Isolation from Family

Tara Flood: Forgetting Mum


Tara was born in 1966 in Preston, Lancashire. She was sent to a residential special school in East Sussex at just sixteen months of age and remained there until she was sixteen. She then returned to Preston and attended a local mainstream college.

Here Tara talks about the impact of the loss of her family relationships.

  • Tara Flood
  • Tara Flood
  • Tara Flood
https://howwasschool.allfie.org.uk/wp-content/uploads/2013/10/forgetting-mum.mp3

Transcript

I didn’t see my parents for six months after I started at the school. And it’ll be no surprise at all that when they arrived I’d no idea who they were, no idea. And my mum tells the story that I was in the outside area, in what was called the PEC Block, Princess Elizabeth Children’s Block, it was called, for the under fives, and I was just playing with friends and when she called me I ran to the nurse rather than my mum. And I remember my mum describing that memory to me with a vague hint of somehow that being my fault.
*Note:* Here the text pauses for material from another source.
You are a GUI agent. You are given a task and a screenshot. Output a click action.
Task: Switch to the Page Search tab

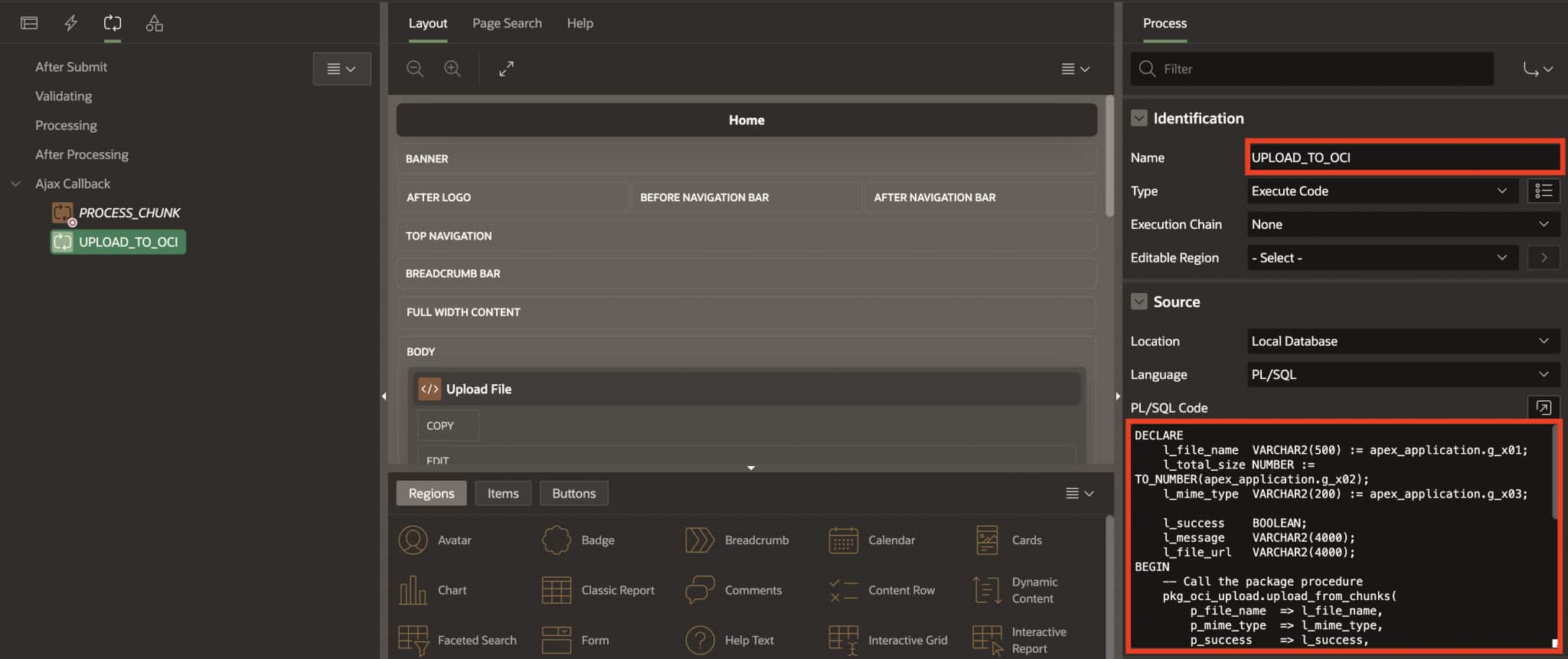[507, 23]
She probably wouldn’t have seen me walk for the first time, I wouldn’t have thought, known what I liked to eat, all those things that you just know. Ooh God, it makes me feel quite upset. You can find a way of being parents and, in my case, daughter, – you can find a way of managing that relationship, but you can never repair it because the damage – the break was too early and for too long, sixteen months and then a six month break.

The reason why I know it was different for me is the connection that I see that my brother has with my mum and dad. I’m not saying he’s got the most amazing Partridge Family relationship with my parents but when I see them talk together there’s a comfortableness in that conversation that I don’t have.